Multiple senses and homonyms

Englex’s lexicon is a parsing lexicon, not a full dictionary. In general, multiple senses of words are not distinguished. For example, there is only one entry for the adjective fair, ignoring the fact that it has several senses (including “not stormy”, “impartial” and “light-colored”). However the noun fair meaning “a festival” is considered a homonym and because it is a different lexical category it is given its own entry in the noun sublexicon. The larger issue is how to incorporate semantic information in a PC-KIMMO lexicon. While PC-KIMMO doesn’t support a semantics field in lexical entries, there are other ways you can include semantic information in entries.

  • You can place semantic information in the features field; for example, features for semantic categories such as animate, human, and so on.
  • You can use glosses that encode semantic information.
  • You can include a user-defined semantics field in lexical entries; while it would be ignored by PC-KIMMO, it would be accessible to other software.

Lexical category conversion

Many words in English belong to more than one lexical category; for instance, the word ride can be either verb or noun. Since the verb ride and the noun ride appear to share the same basic sense, they are derivationally related. The relation between them is often described as zero derivation or conversion. In contrast, the verb shed and the noun shed have unrelated senses and thus are not derivationally related, but merely homonyms. Clearly homonyms such as verb shed and noun shed should receive separate lexical entries since they have no lexical relation to each other. But if you posit separate lexical entries for words related by lexical conversion, you would not only lose the linguistic generalization that such words are lexically related but you would also greatly increase the size of the lexicon, since English has a very large number of such words. Englex handles lexical category conversion by positing special sublexicons such as N-V for words that occur as both noun and verb. A word belonging to the N-V sublexicon is expanded into both noun and verb instances by the following “Let” statement in the word grammar:

    Let N-V be {[N] [V]}

The curly braces indicate a disjunction of the elements [N] and [V], which in turn are expanded by category templates for N and V (that is, Noun and Verb).
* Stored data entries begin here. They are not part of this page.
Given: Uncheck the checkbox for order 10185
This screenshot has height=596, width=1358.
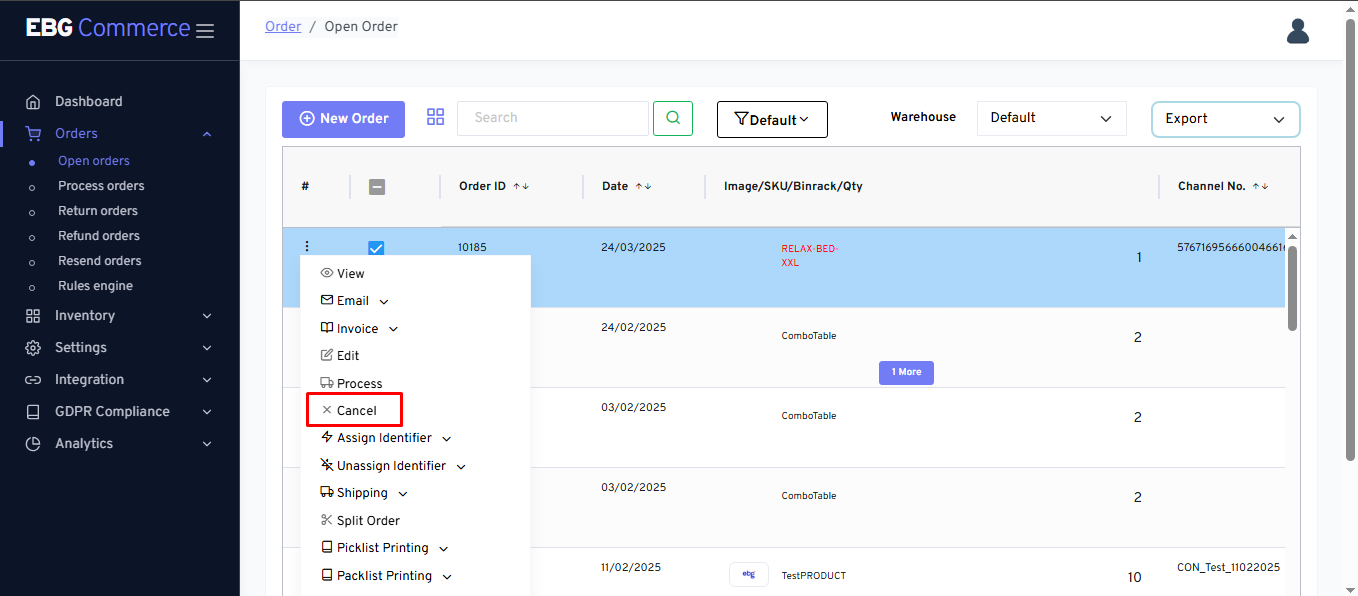Looking at the screenshot, I should tap(376, 248).
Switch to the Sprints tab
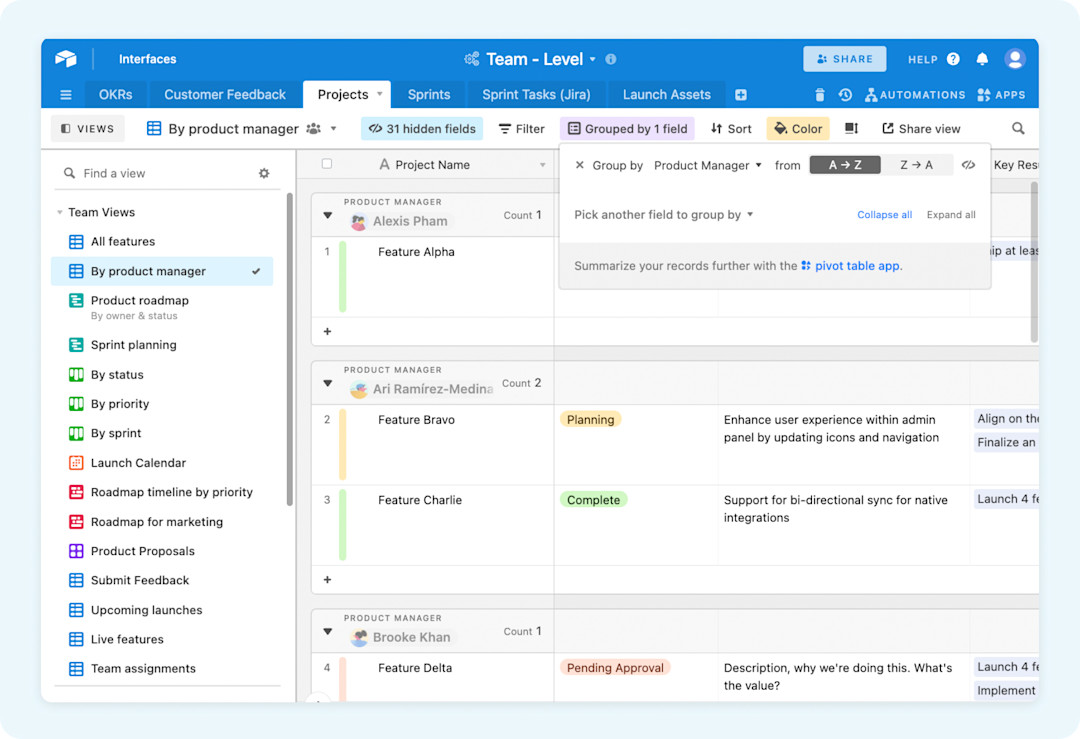Viewport: 1080px width, 739px height. [428, 94]
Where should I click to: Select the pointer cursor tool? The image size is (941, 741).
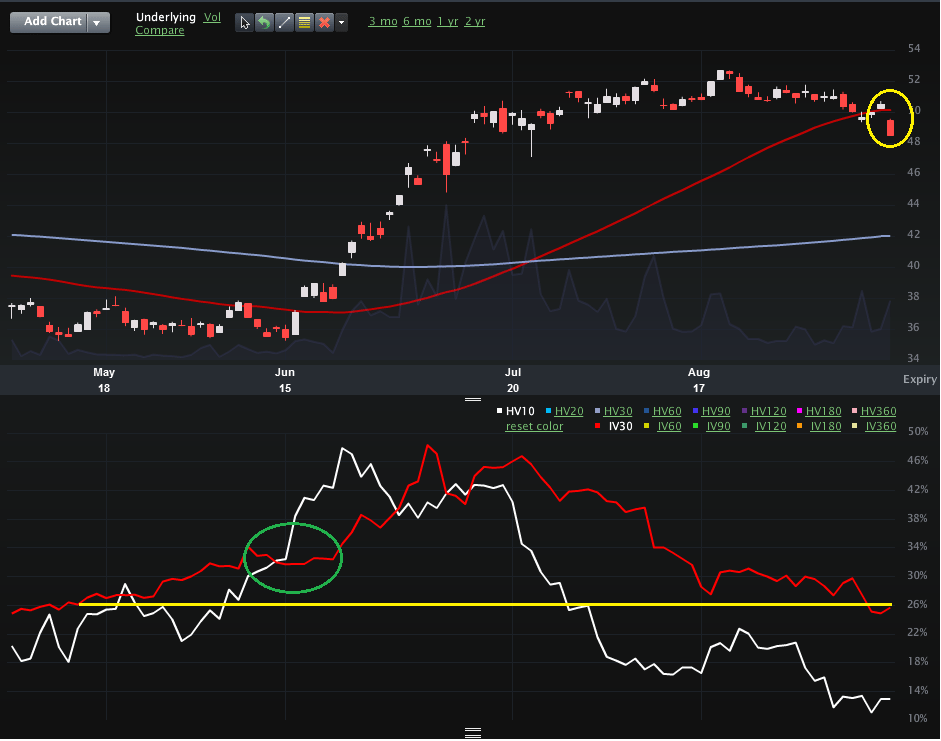246,22
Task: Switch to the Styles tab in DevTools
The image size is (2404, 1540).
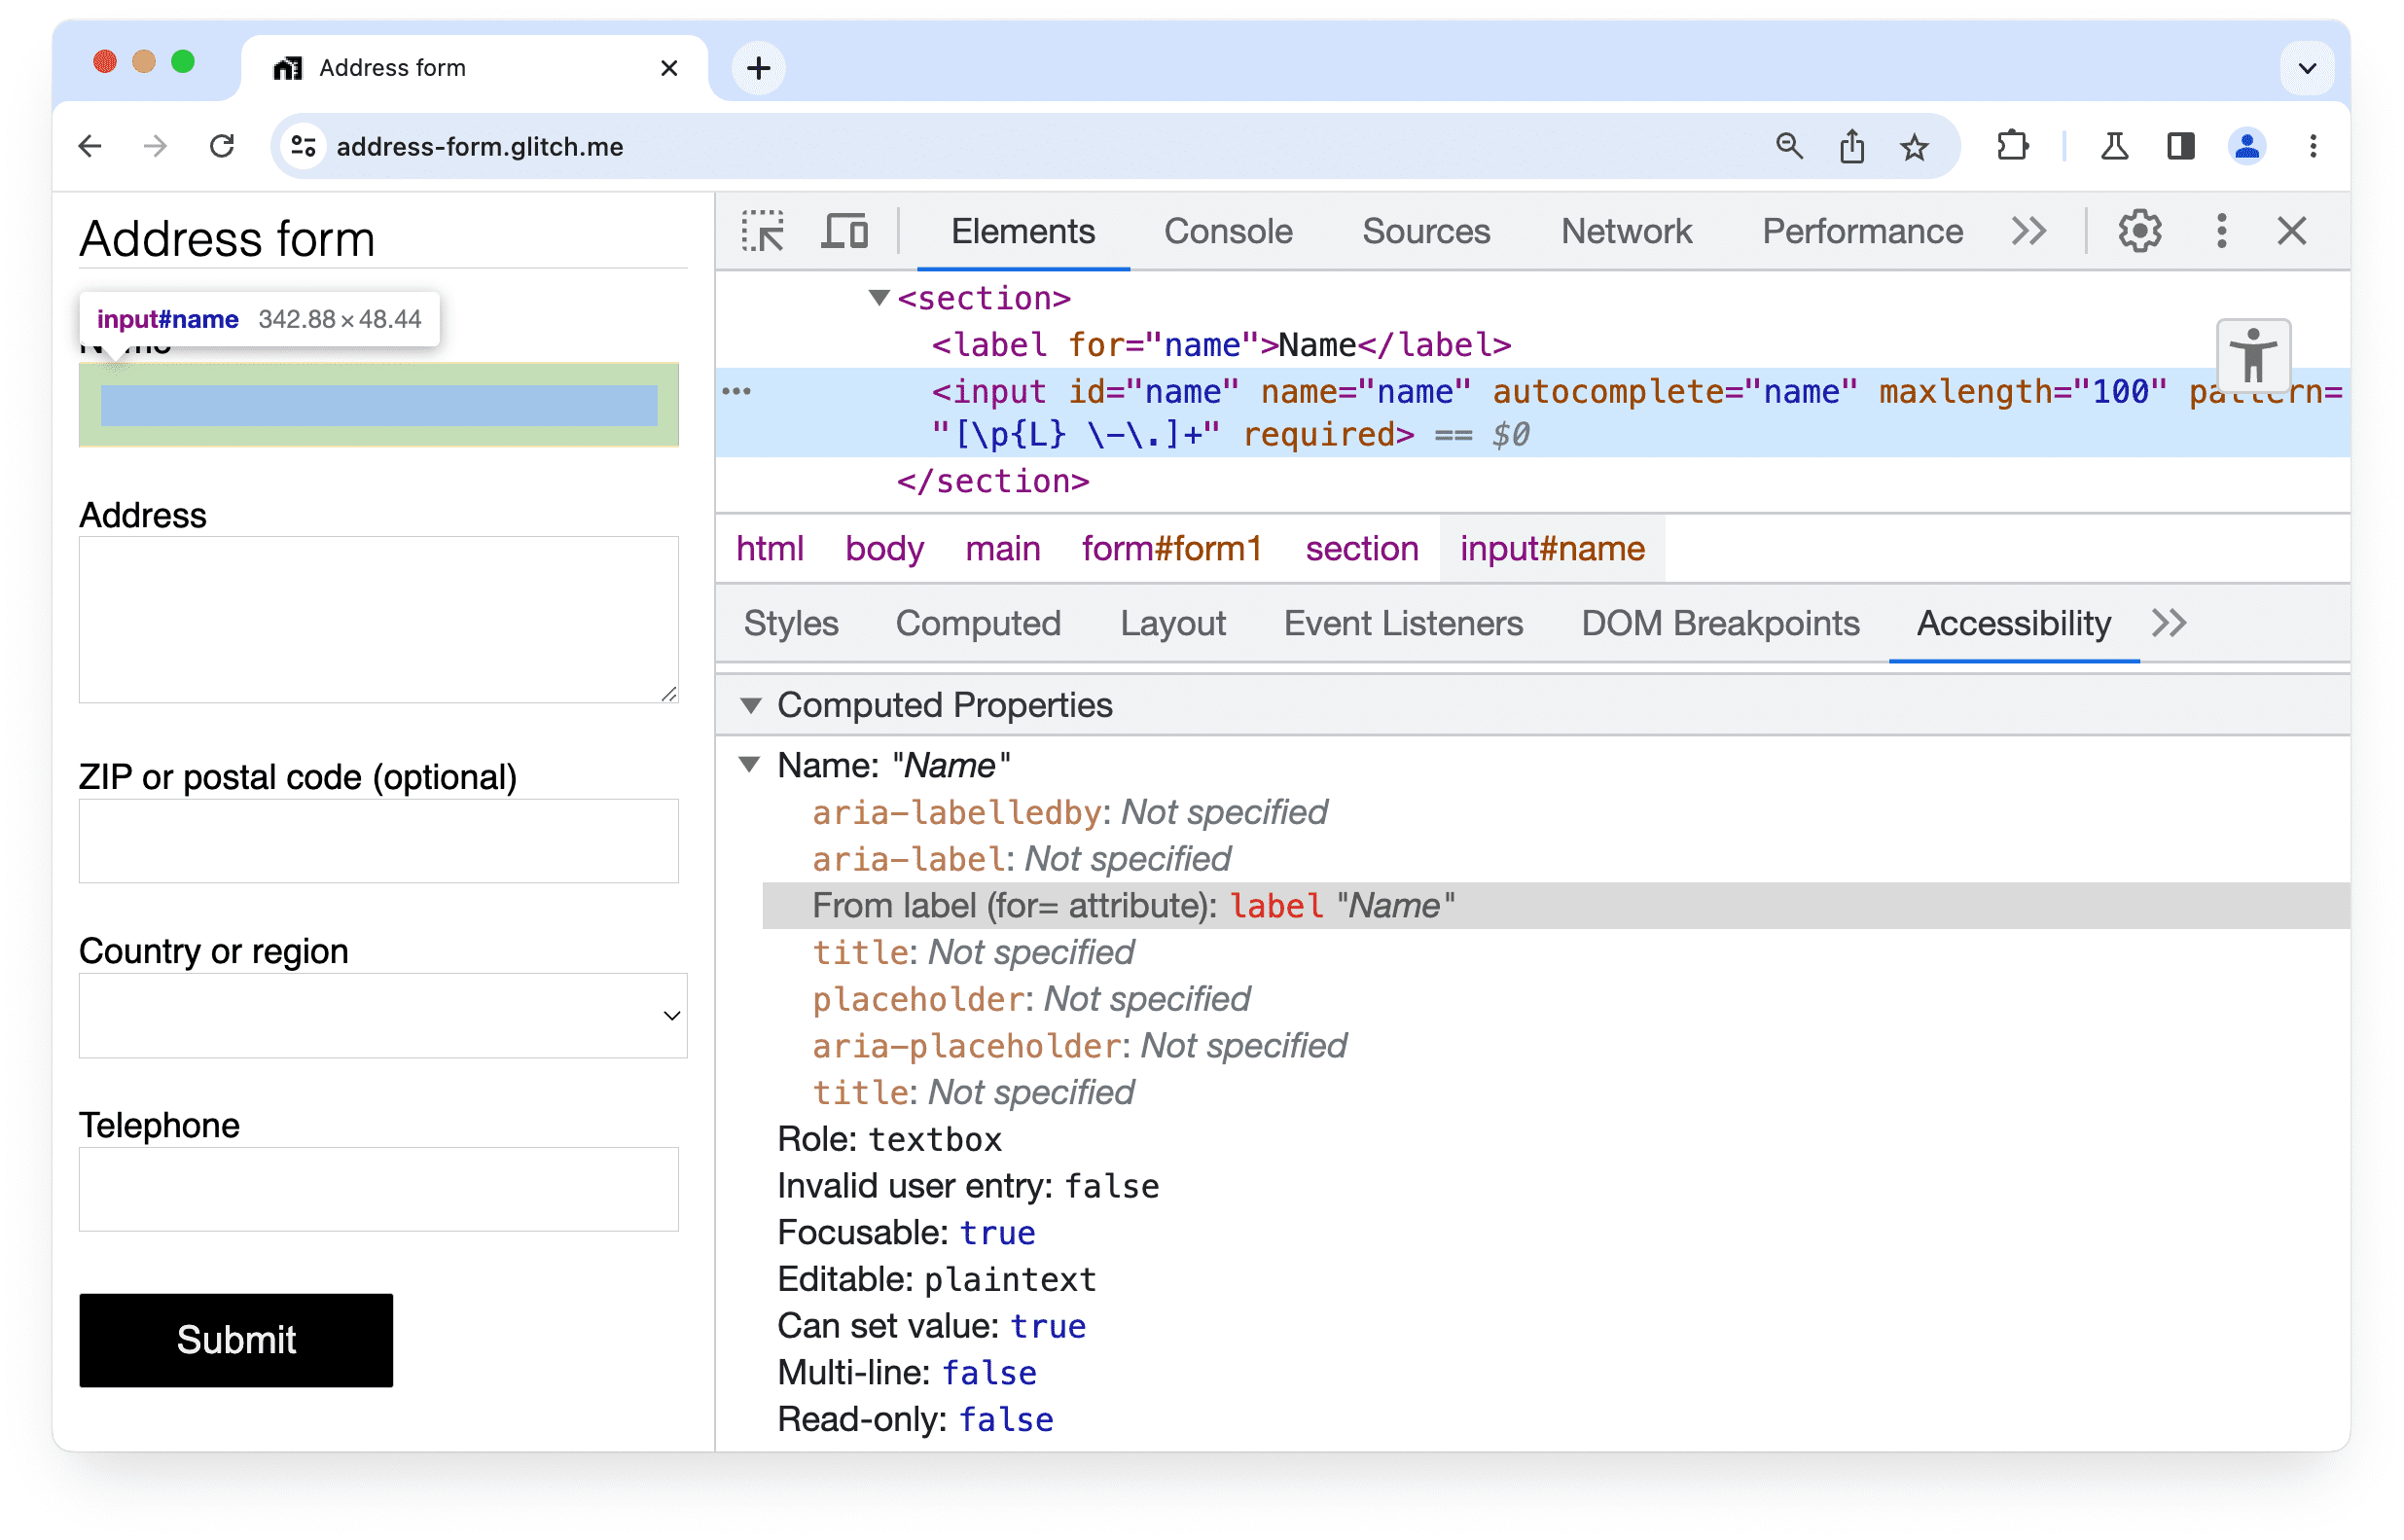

Koskenniemi’s original model of a two-level morphological parser, instantiated as PC-KIMMO version 1, made it possible to decompose complex words into their constituent morphemes, but it lacked the ability directly to compute the part of speech of a complex word or to return inflectional features in a form that could easily be used by a syntactic parser. By feeding the output of the original parser into a unification-based word grammar, version 2 of PC-KIMMO can now provide full parse trees and feature structures for handling part of speech and inflectional categories. A substantial description of English including rules, lexicon, and word grammar is also available for use with PC-KIMMO version 2.


Antworth, Evan L. 1990. PC-KIMMO: a two-level processor for morphological analysis. Occasional Publications in Academic Computing No. 16. Dallas, TX: Summer Institute of Linguistics.

_____. 1991. Introduction to two-level phonology. Notes on Linguistics 53:4-18. Dallas, TX: Summer Institute of Linguistics.

_____. 1993. Glossing text with the PC-KIMMO morphological parser. Computers and the Humanities 26:475-484.

Karttunen, Lauri. 1983. KIMMO: a general morphological processor. Texas Linguistic Forum 22:163-186.

Koskenniemi, Kimmo. 1983. Two-level morphology: a general computational model for word-form recognition and production. Publication No. 11. Helsinki: University of Helsinki Department of General Linguistics.

Ritchie, Graeme D., Graham J. Russell, Alan W. Black, and Stephen G. Pulman. 1992. Computational morphology: practical mechanisms for the English lexicon. Cambridge, MA: The MIT Press.

Shieber, Stuart M. 1986. An introduction to unification-based approaches to grammar. CSLI Lecture Notes No. 4. Stanford, CA: Center for the Study of Language and Information.